# [Records]

== Segment start ==

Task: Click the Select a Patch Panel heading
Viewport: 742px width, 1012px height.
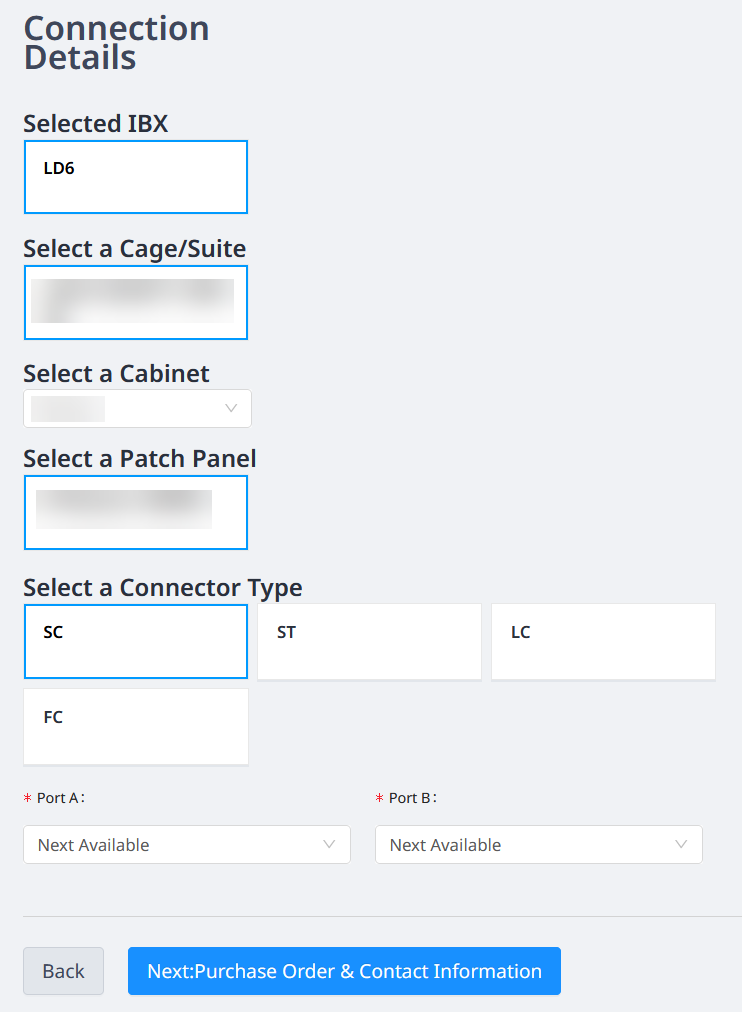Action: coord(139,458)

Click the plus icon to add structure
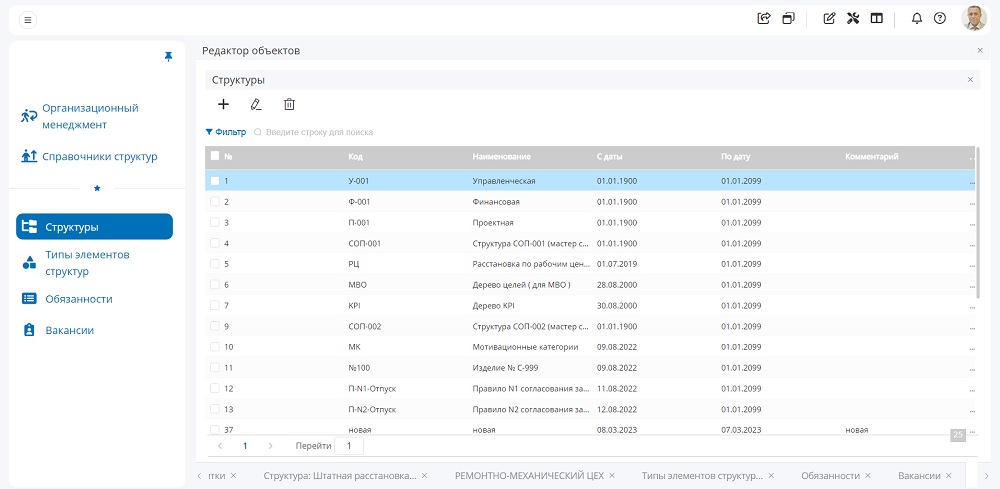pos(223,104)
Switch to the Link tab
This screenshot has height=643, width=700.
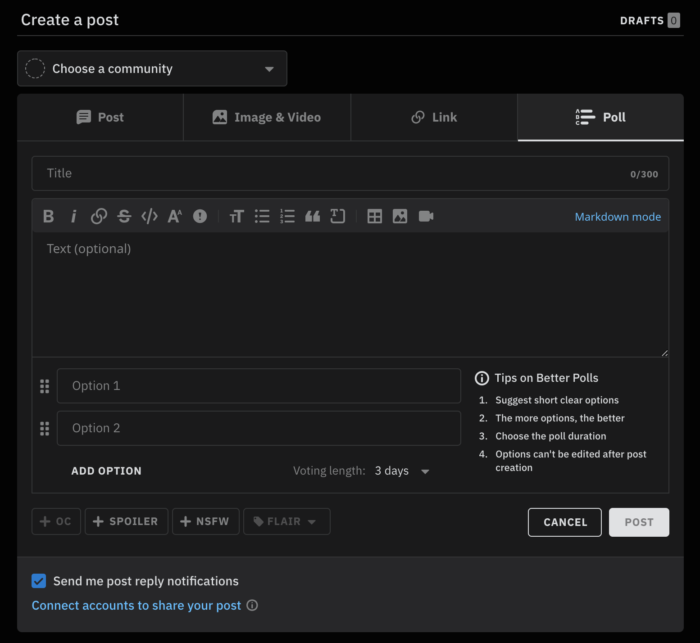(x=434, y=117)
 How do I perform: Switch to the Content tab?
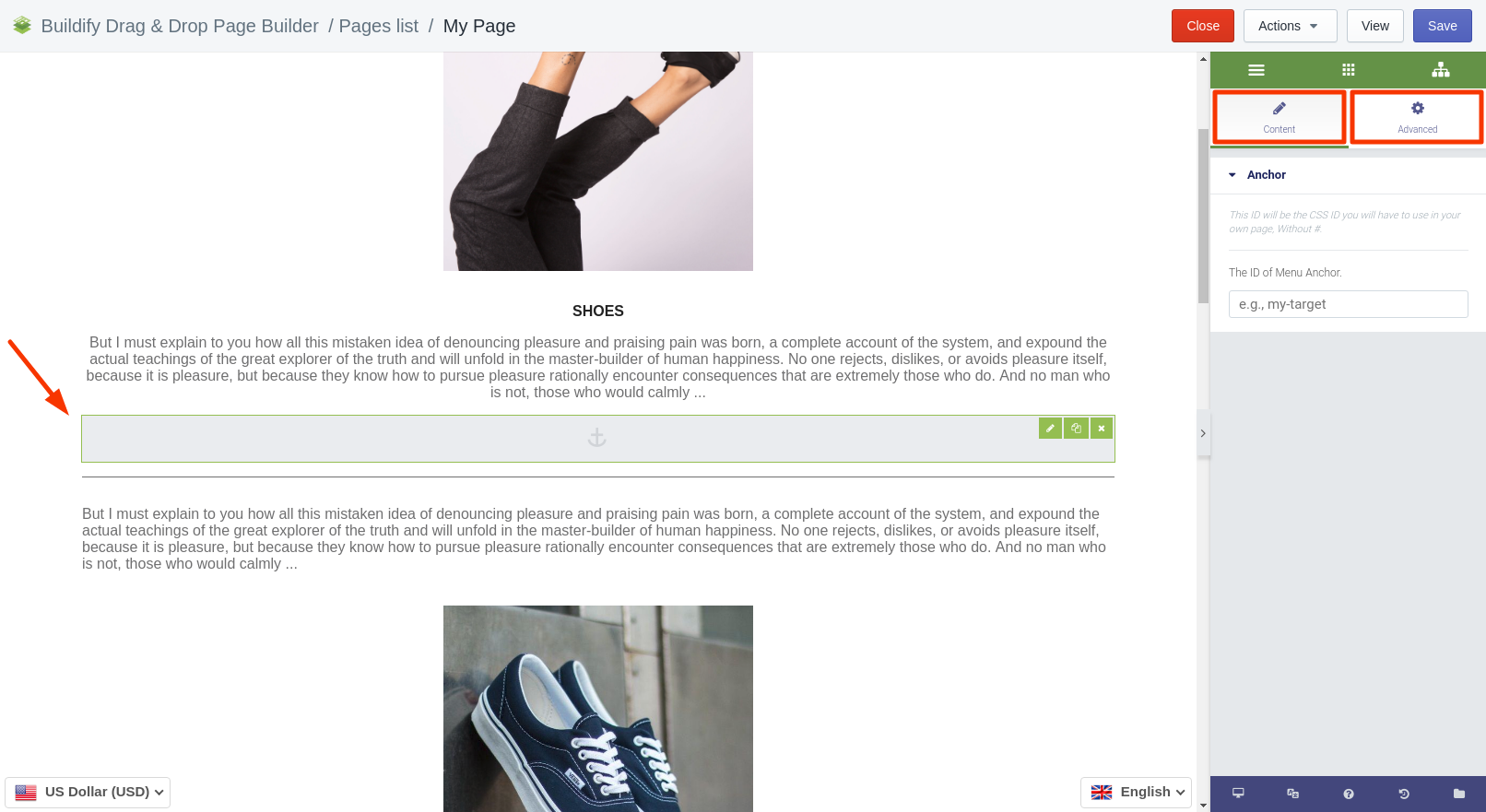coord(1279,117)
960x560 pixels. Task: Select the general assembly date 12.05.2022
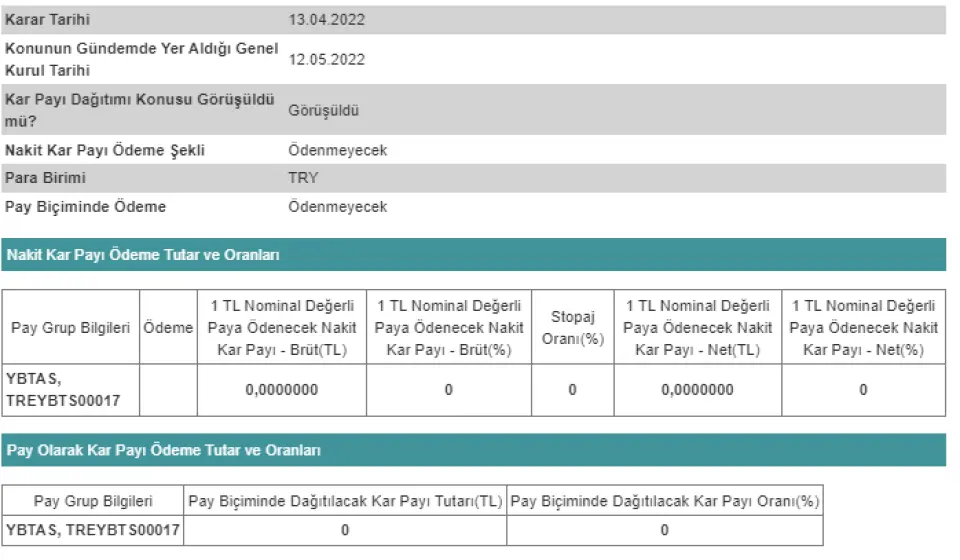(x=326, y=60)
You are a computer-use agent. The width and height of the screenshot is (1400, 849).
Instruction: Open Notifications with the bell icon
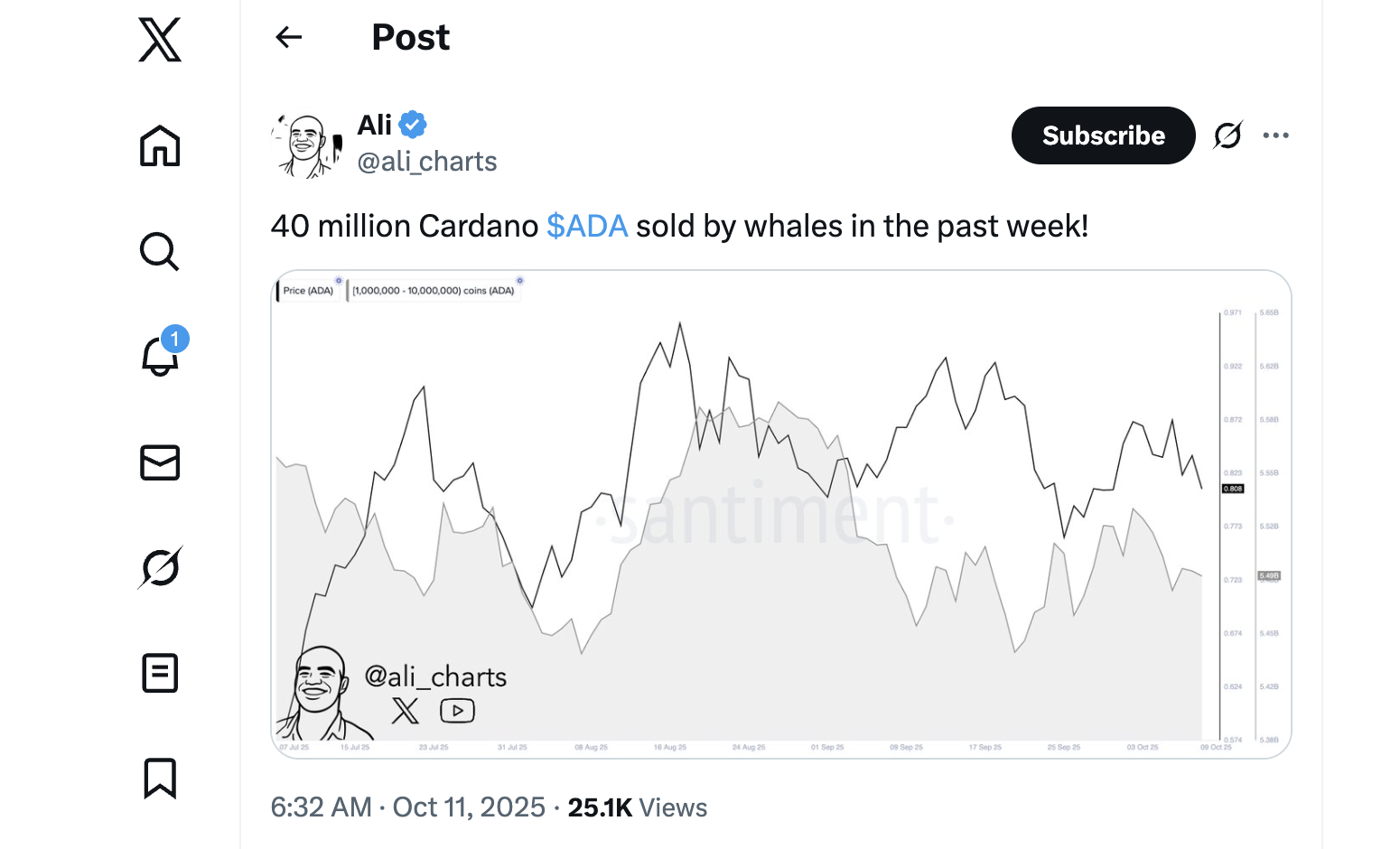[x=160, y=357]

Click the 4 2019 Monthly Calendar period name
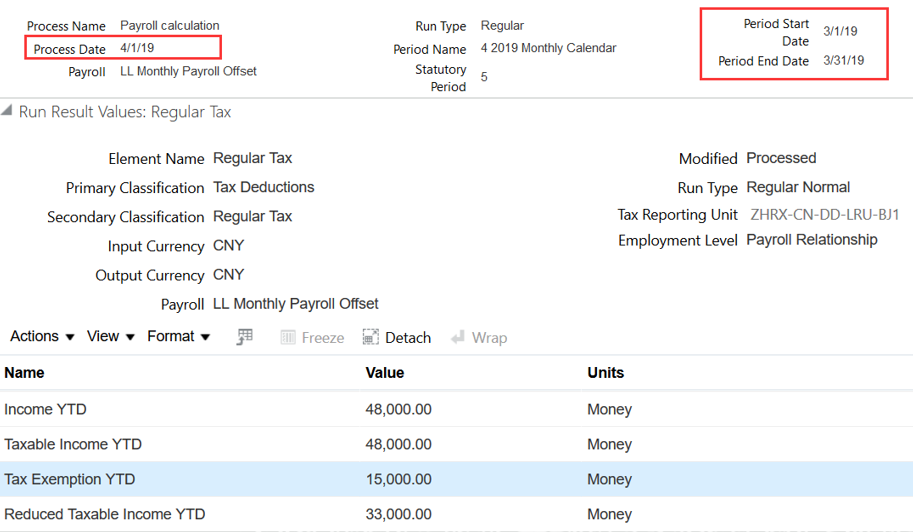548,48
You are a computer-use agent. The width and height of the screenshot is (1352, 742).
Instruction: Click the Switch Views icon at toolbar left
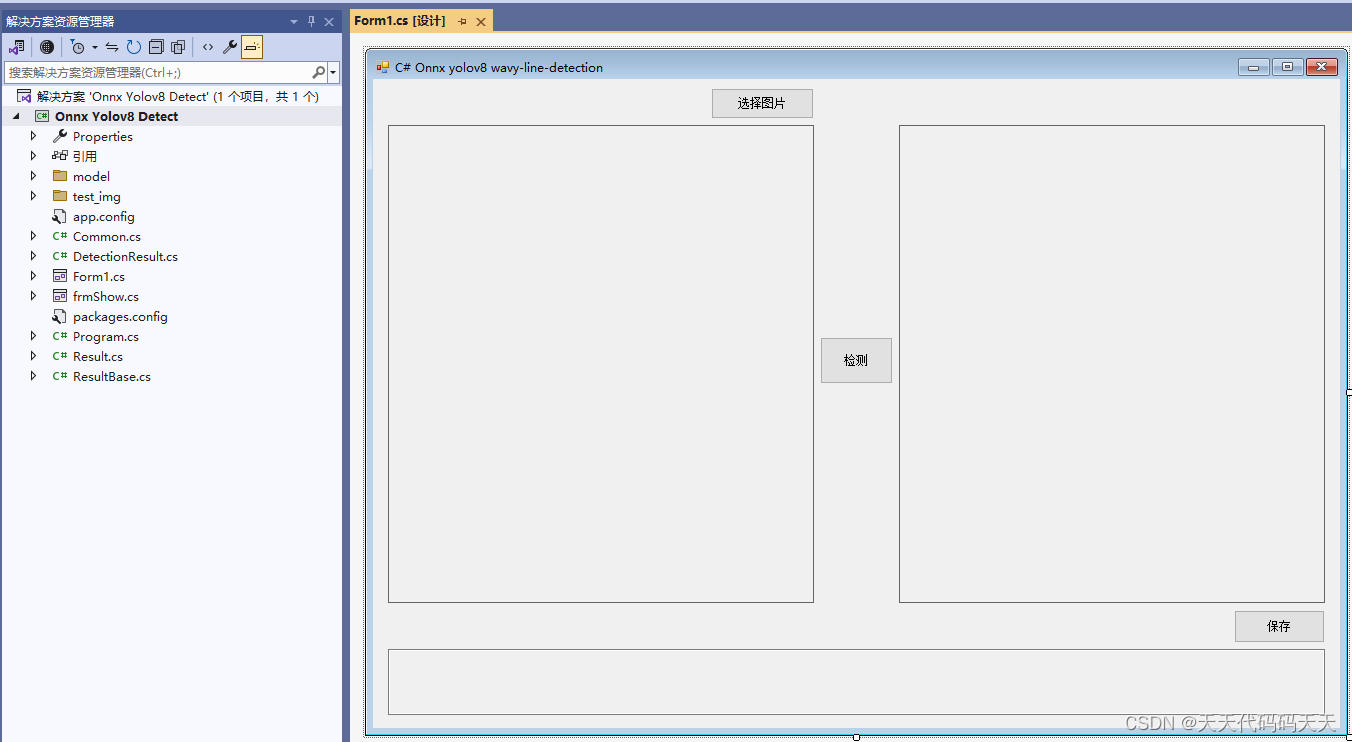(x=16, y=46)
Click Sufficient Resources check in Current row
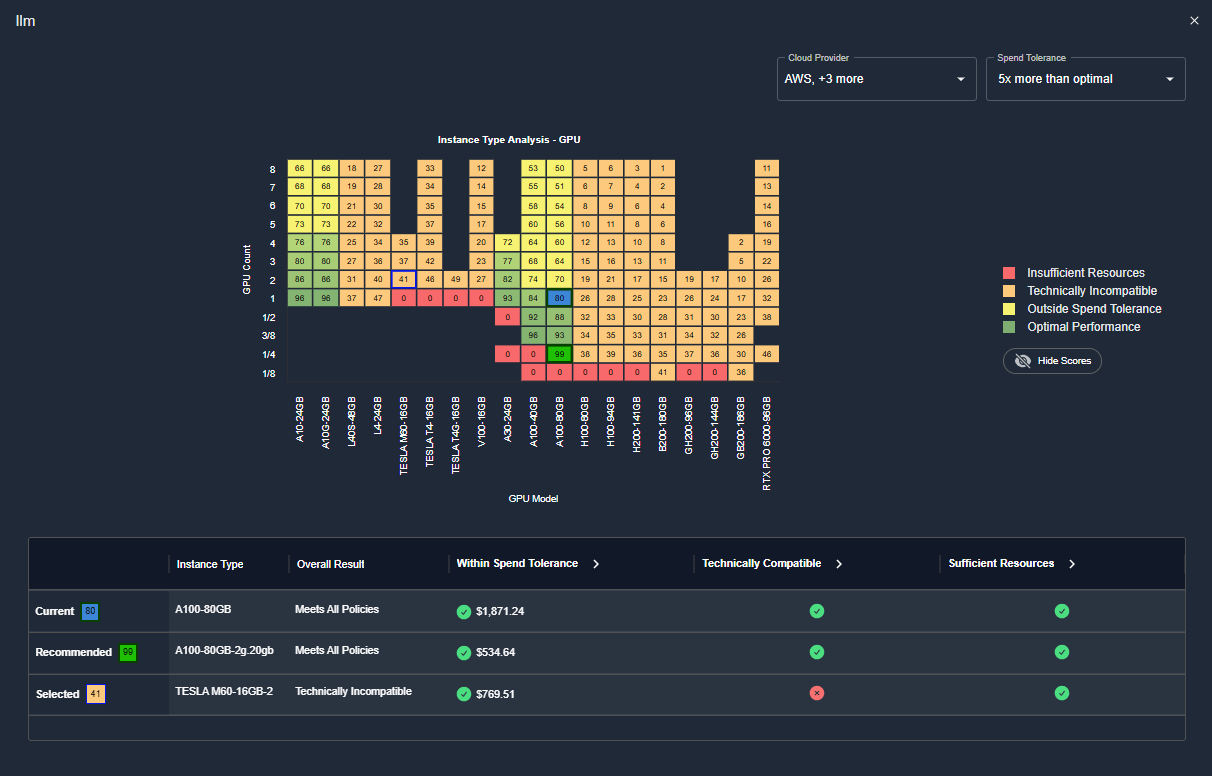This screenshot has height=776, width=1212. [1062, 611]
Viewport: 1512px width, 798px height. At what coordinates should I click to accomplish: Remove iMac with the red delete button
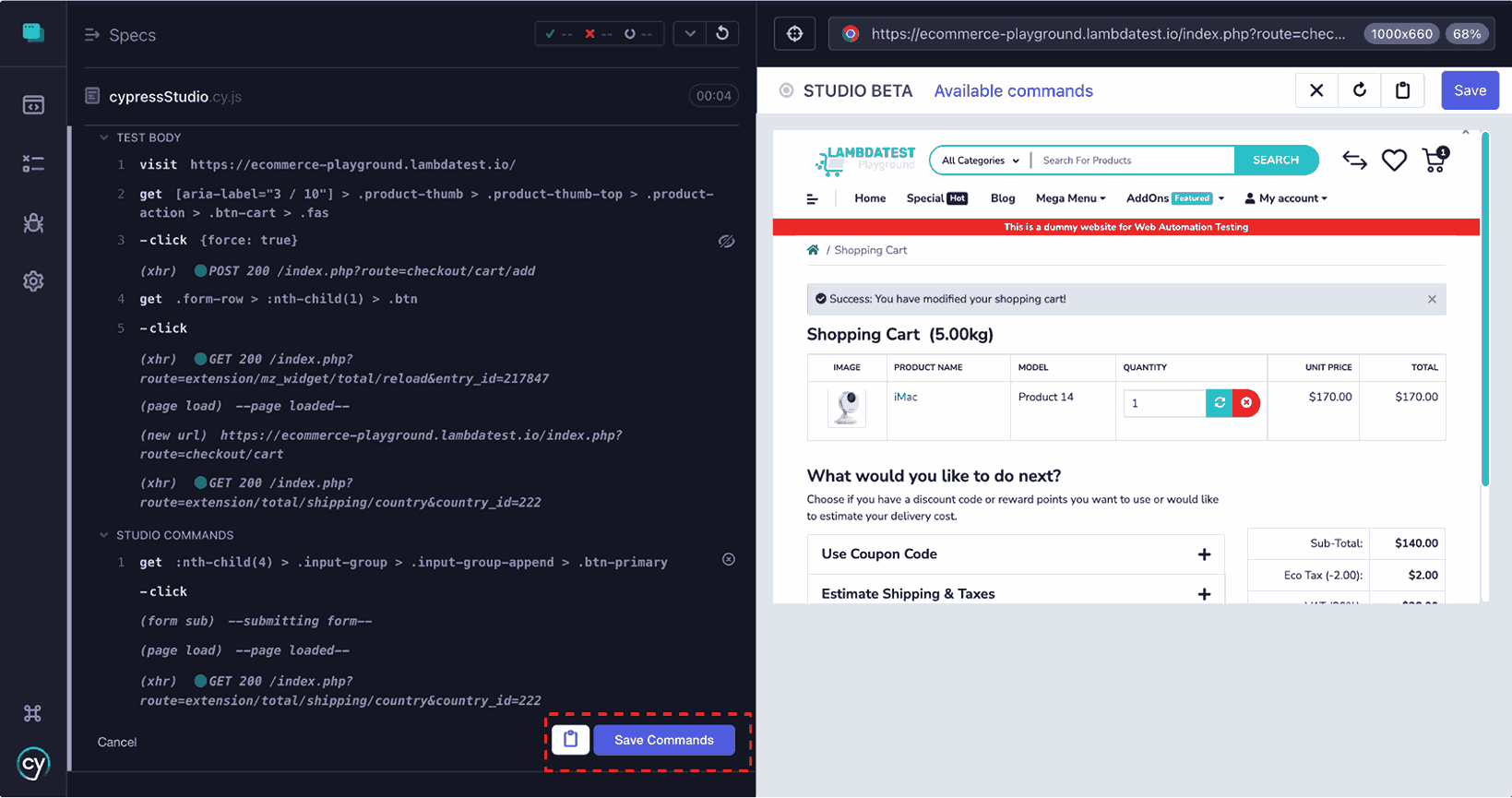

== Segment end ==

# [What to do]
For this exercise, transcribe exactly only the lines from the one containing "Instruction: Click the" through the end of the listing, inclusive, without the pictures.

# [Task answer]
Instruction: Click the Switch Views icon at toolbar left
(x=16, y=46)
Click Sufficient Resources check in Current row
This screenshot has height=776, width=1212. [1062, 611]
Viewport: 1512px width, 798px height. At what coordinates should I click to accomplish: Remove iMac with the red delete button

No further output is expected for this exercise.